Quem nunca ouviu falar das cartas que Paulo enviava aos povos solicitando-lhes a acolhida da palavra, a mudança de vida, a doação de tempo, de dinheiro e de forças em apoio a causas maiores, praticamente divinas? As cópias das cartas espalharam-se nas mãos de quem acreditava em suas palavras, em seu potencial e nas coisas que dizia. Coisas certas, incertas, verdadeiras, fantasiosas, utópicas? Como um homem poderia acreditar em outro homem? Como um homem tão pequeno, com problemas na vista, que insistia em se comunicar pela palavra escrita convenceria os povos a acreditarem no homem?



Ainda não sei se seus esforços recompensaram os problemas financeiros, emocionais e existenciais causados à família. Os relatos apontam que a esposa quis abrir seus olhos. O mundo não tinha jeito. Por que mudá-lo? Os filhos continuaram reproduzindo suas cartas. Em pouco tempo, mais de duas dezenas de línguas reconheciam as palavras de Paulo que, humilde e cansado, jamais se recusou a propagar seus ideais e a divulgar sua fé.

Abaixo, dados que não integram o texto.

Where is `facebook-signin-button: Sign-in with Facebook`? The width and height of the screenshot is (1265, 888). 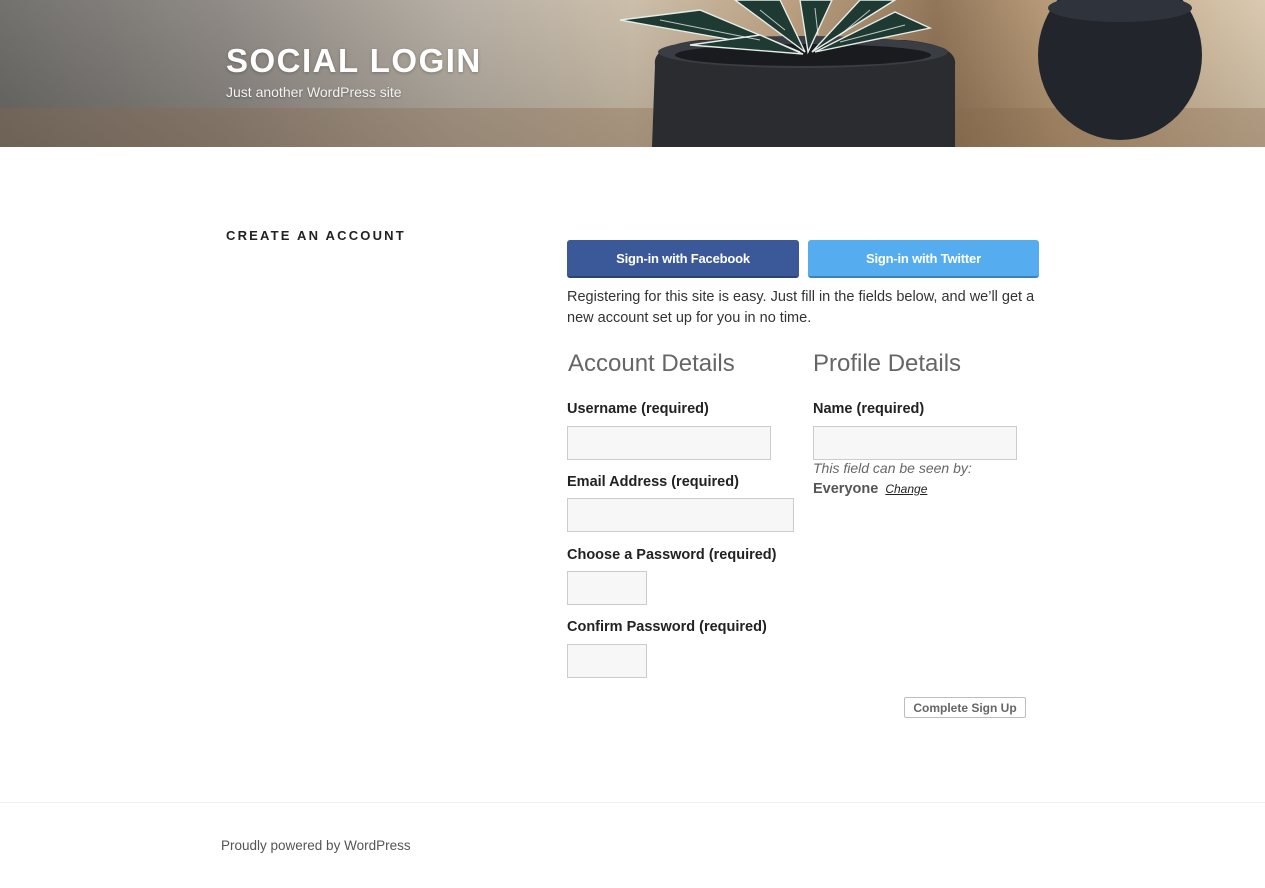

Alguns acreditam que podem mudar o mundo, transformar as sociedades e promover a igualdade entre os povos e, principalmente, revolucionar o pensamento e o comportamento dos homens. As pessoas acreditam que podem enganar, mas que dificilmente serão enganadas. Você acha que também se inclui entre os que enganam, porém jamais serão enganados? Está certo disso? Certeza?



Se, desde a primeira palavra, sabia de quem eu estava tratando, devo-lhe dar os parabéns. Você nunca seria enganado pelo comodismo dos que – vendo um homem de cabelos esvoaçantes, dificuldades nas vistas, falando de amor e de solidariedade, da emancipação individual e coletiva por meio da educação, da correspondência farta para conscientizar e do exílio forçado pelo mundo – cruzaram os braços e taparam os ouvidos a Paulo Freire, apóstolo de Cristo.





*Publicado originalmente na coluna Ficções, Caderno Tem!, do Oeste Notícias (Presidente Prudente – SP) de 18 de março de 2011.